*** TEXTO EXTRAÍDO ***

Aznar, visto que la vía del diálogo no llegaba a ningún sitio, emprendió una iniciativa extraordinariamente eficiente por todos los medios legales al alcance de un gobernante constitucional: policiales, judiciales, diplomáticos, de movilización social… También es verdad que acontecimientos como el secuestro de Ortega Lara y el asesinato de Miguel Ángel Blanco no podían suceder en vano, pero todo eso sucedió en medio. Ahora bien, las bases de lo que acabó siendo el adiós a las armas de ETA están en esa entrevista, yo las percibí y por eso lo titulé de esa manera (“Estamos dispuestos a negociar, pero no a arrepentirnos ni a rendirnos”). Martín Prieto, el querido M.P., me dijo: “En otro país te darían un Pulitzer”. Aquí, la entrevista fue el detonante, la coartada para mi destitución como director de Diario16 y, curiosamente, como yo cuento en el libro, quien me lo dijo fue Jesús Polanco en una conversación que mantuvimos poco después de mi destitución, en la que él estaba sondeando cuáles eran mis planes. Cuando le dije que iba a lanzar un periódico nuevo, competidor de El País, supongo que empezó a gustarle menos. En relación con la oferta que ellos me habían hecho de dirigir El Globo y el cuento de la lechera de poder ser el director de El País algún día, lo incomprensible para mí, entonces, y todavía hoy, es por qué Cebrián no quería seguir siendo director del periódico, porque no hay nada que pueda superar a ser director de un periódico. Por qué le gustaba más gestionar la empresa, que casi diría que es una carga sobrevenida, como al final a mí me ha terminado viniendo, pero que en ningún caso debería ser incompatible con hacer todos los días el título de la portada, que es una bendición del destino. Yo no entendía que él se quisiera apartar. A lo mejor teníamos un sentido del periodismo diferente.
—Hábleme de Umbral.
—A Umbral le he querido como no he querido a ningún varón [ríe]. Y creo, además, que he sido uno de los pocos seres humanos, varones, que ha conseguido establecer con él una relación de complicidad personal, estrecha, de amistad profunda. Claro que, de puertas afuera, yo era el señorito, el que más años con diferencia fue su señorito [ríe]. Yo siempre encontré en Umbral la complicidad para llevar a cabo esas dos máximas latinas: buscar la verdad y resistir los embates impetuosos de los peores adversarios. Umbral siempre aparecía como un virtuoso de la prosa, claro que lo era, pero muchos que ponían el énfasis en eso trataban de soslayar la profundidad de su pensamiento, de su compromiso político y de su hondura. Para la gran masa, de Umbral ha quedado la bufanda, o aquello de “yo he venido a hablar de mi libro”, pero los lectores de Umbral sabemos que fue el escritor de periódicos más importante del siglo XX. Esa carta que él me escribió, y que yo reproduzco, sobre esa pasión asesina, sobre esa pasión imposible de controlar que es la vocación literaria y la búsqueda de la gloria literaria, lo resume todo. Yo me reconozco un poco, también, en ese sentido perpetuamente adolescente que hay en la actitud vital de Umbral en relación con la escritura. Con una diferencia: para él escribir era una función fisiológica, y para mí es un tormento semanal que no se mitiga por muchos años que transcurran.

*** EXTRACTOS DE REGISTROS ***

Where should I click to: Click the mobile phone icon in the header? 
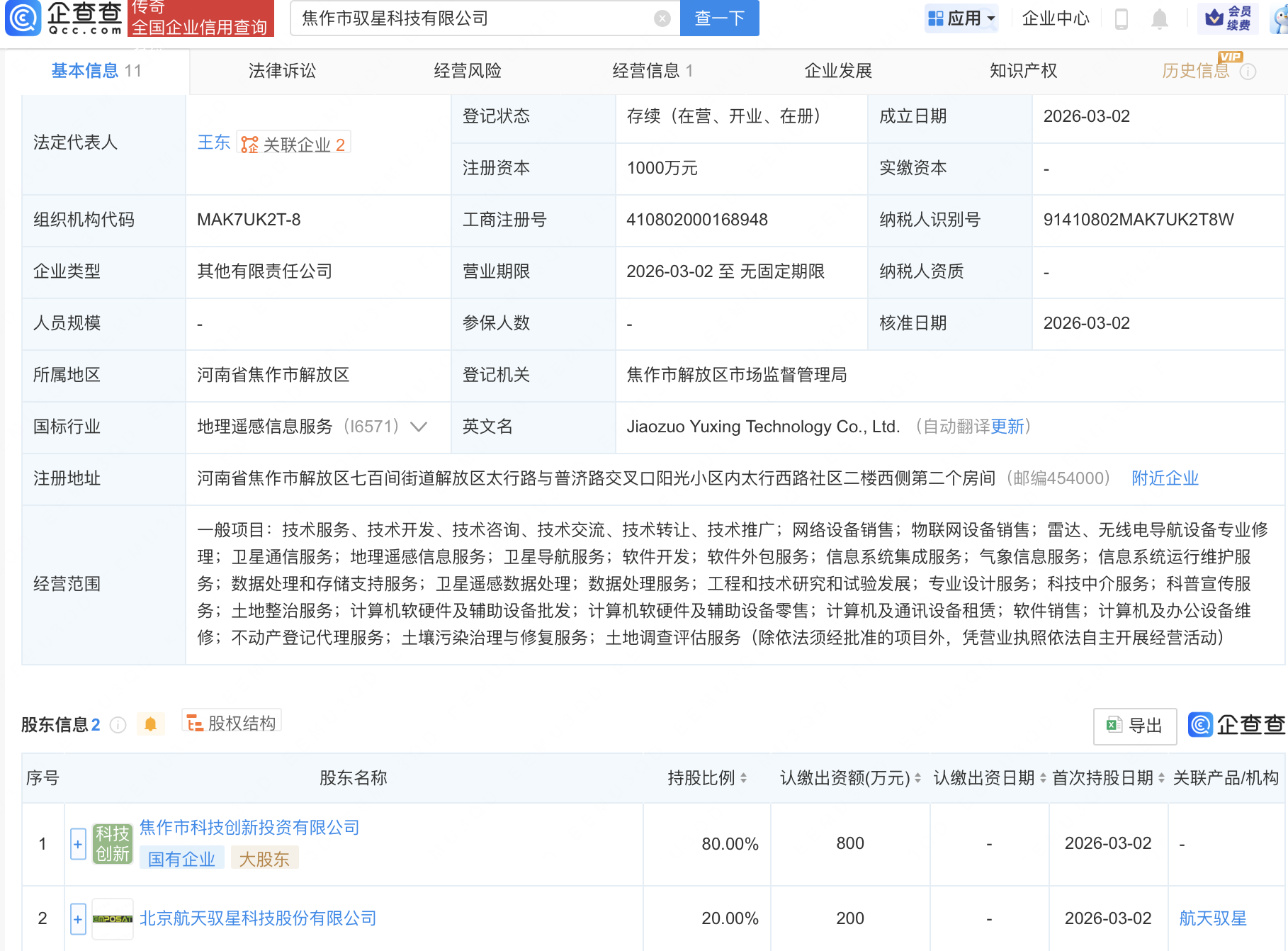tap(1122, 18)
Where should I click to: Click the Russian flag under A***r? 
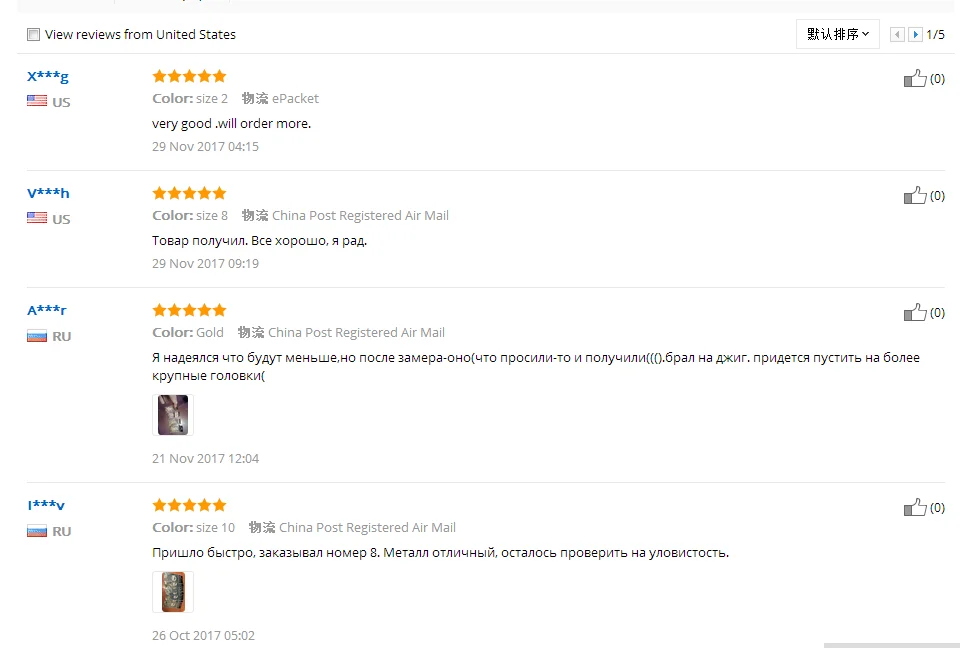[x=37, y=336]
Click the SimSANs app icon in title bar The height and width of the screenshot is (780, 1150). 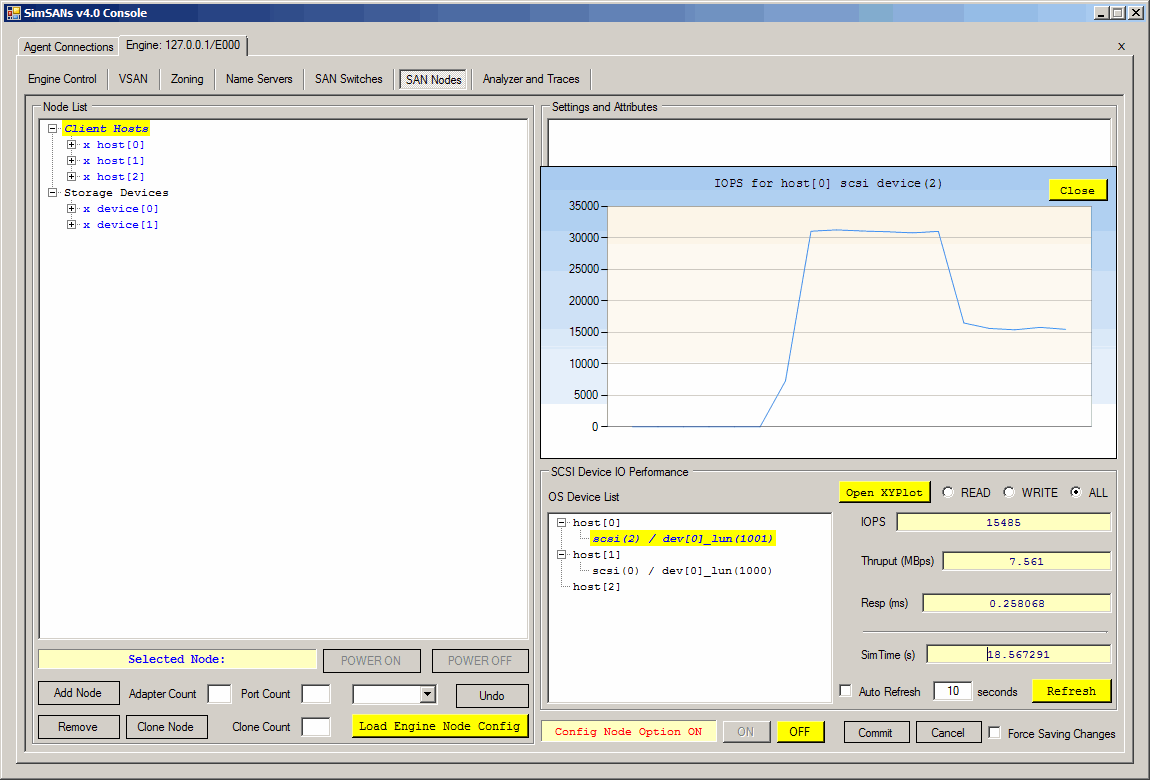tap(14, 13)
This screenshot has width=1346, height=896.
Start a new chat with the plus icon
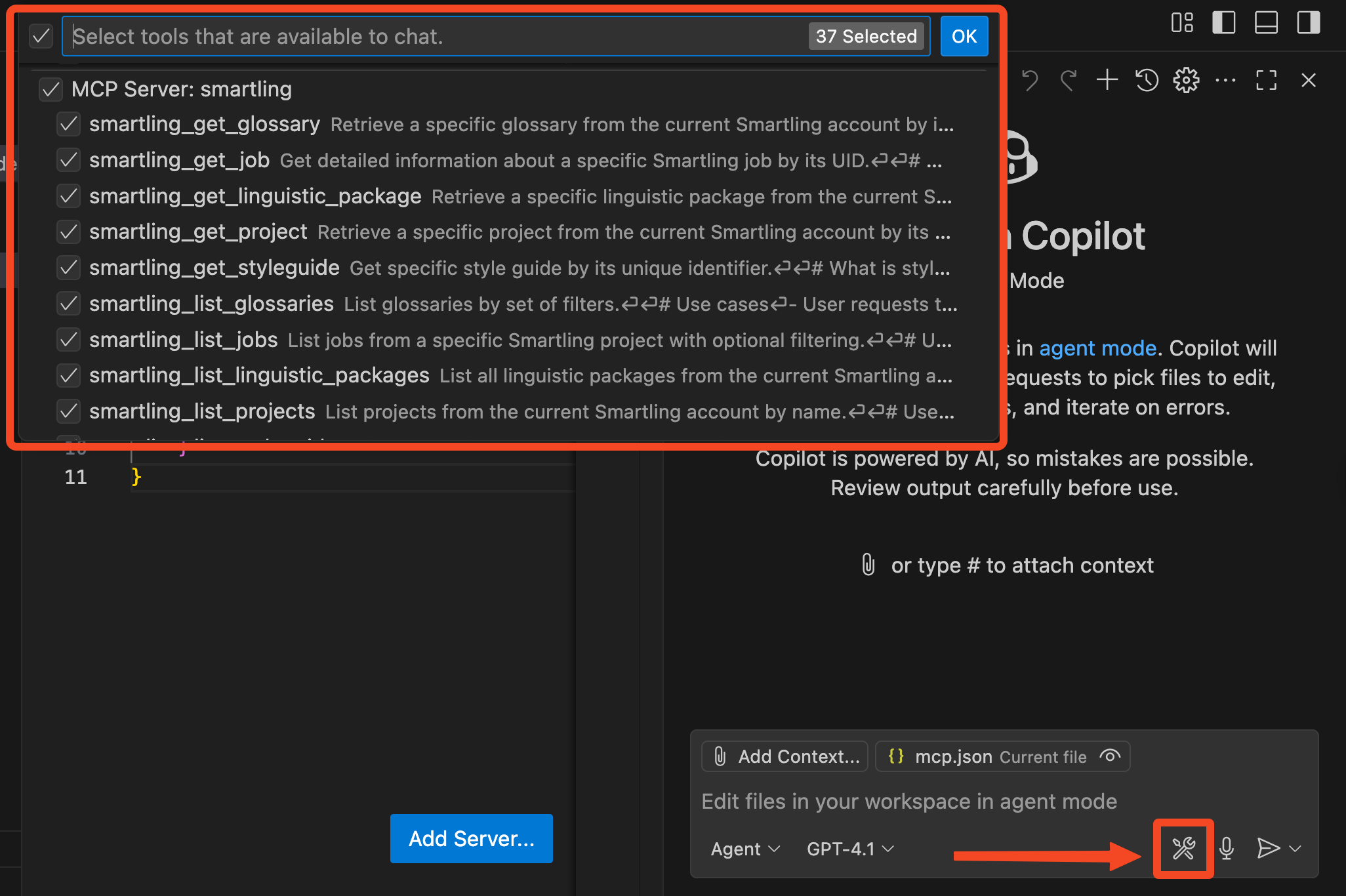(x=1107, y=80)
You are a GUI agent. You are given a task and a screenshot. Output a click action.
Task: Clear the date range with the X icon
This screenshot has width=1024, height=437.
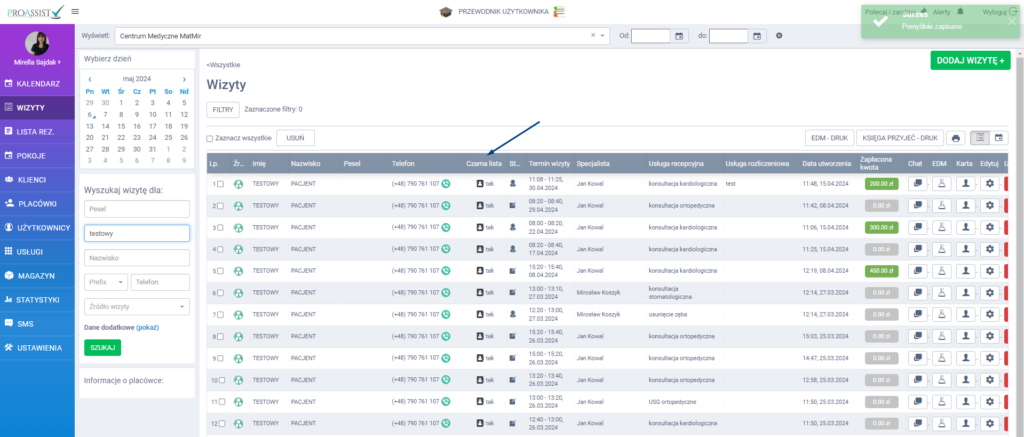point(779,36)
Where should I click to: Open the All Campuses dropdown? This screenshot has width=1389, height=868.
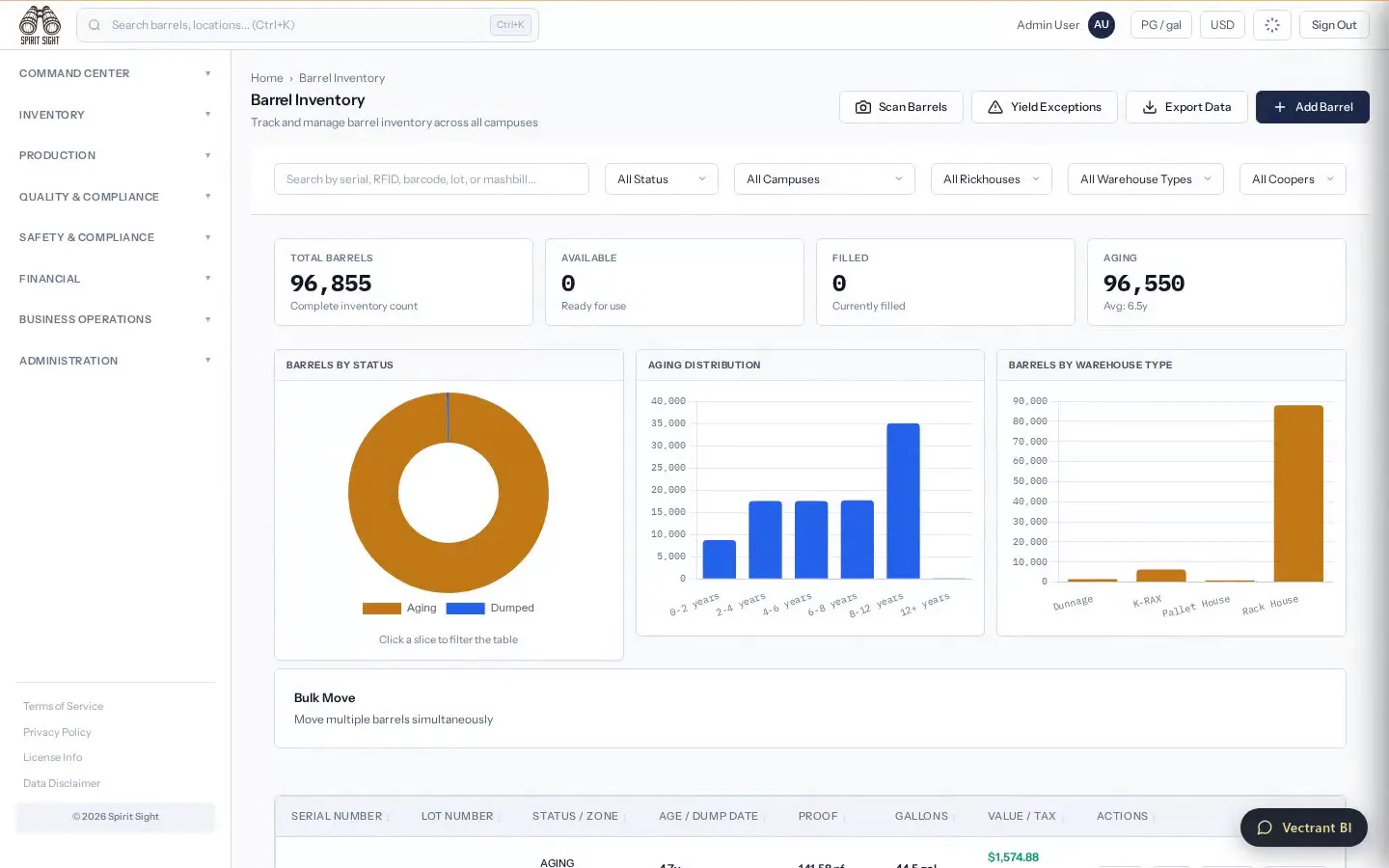click(x=825, y=179)
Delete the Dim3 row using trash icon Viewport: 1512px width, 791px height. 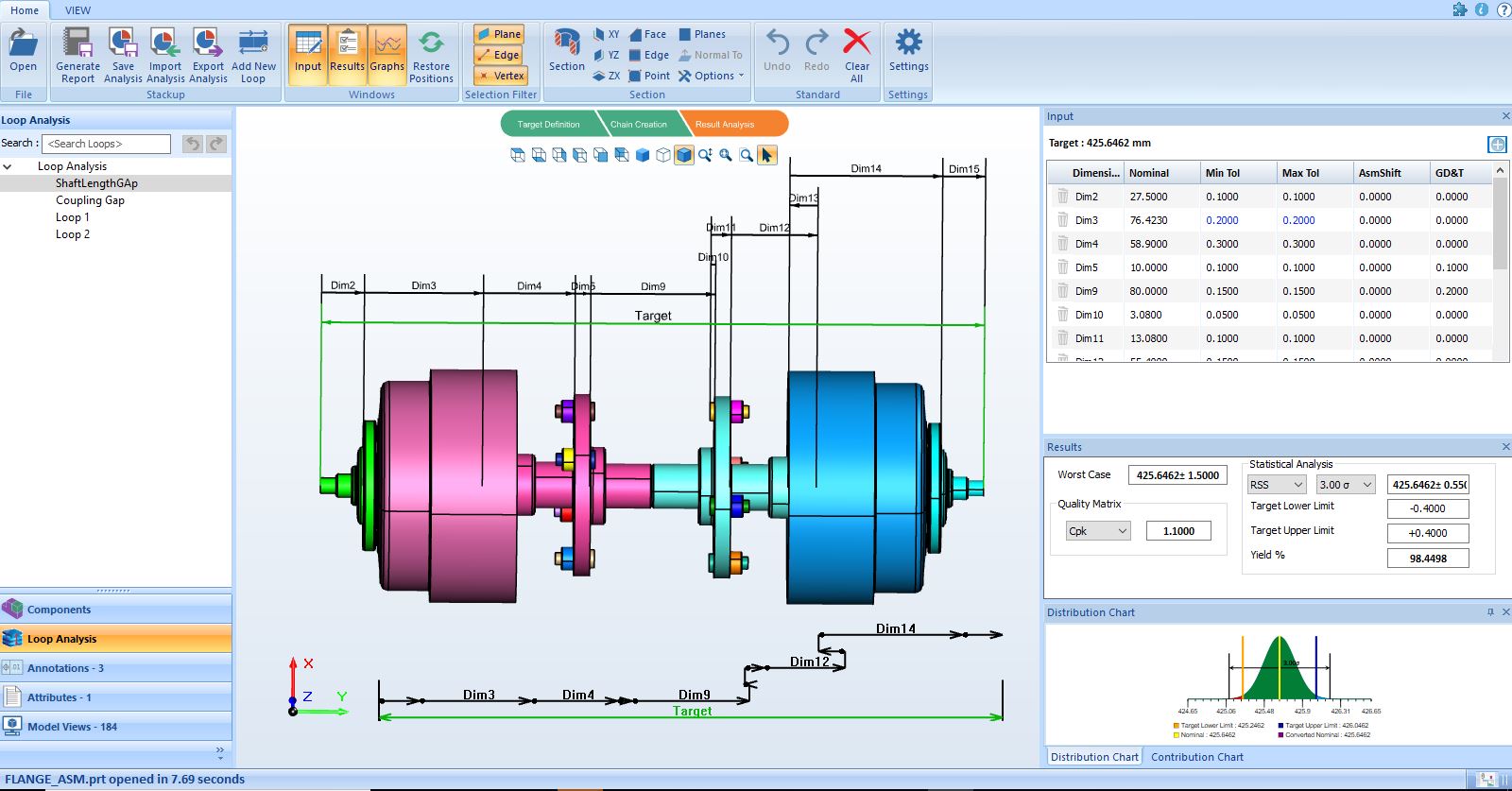(x=1063, y=220)
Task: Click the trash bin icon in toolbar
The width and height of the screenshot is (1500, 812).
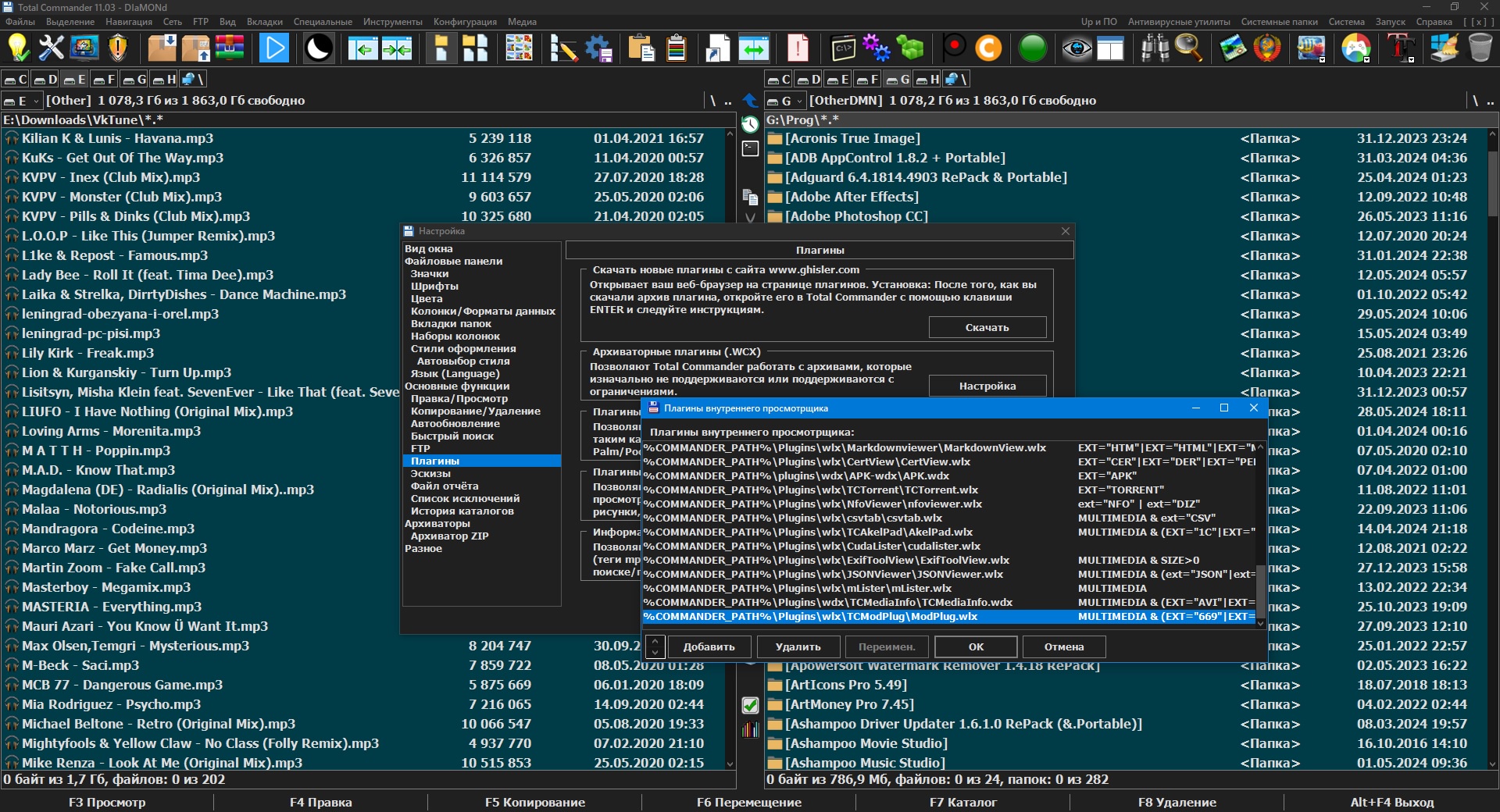Action: point(1480,48)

***

* OBJETIVO DEL EJERCICIO: Según el texto extraído, ¿qué frase dijo Martín Prieto a propósito de la entrevista? Los registros no intervienen en esta tarea.

* SOLUCIÓN DE LA TAREA: "En otro país te darían un Pulitzer".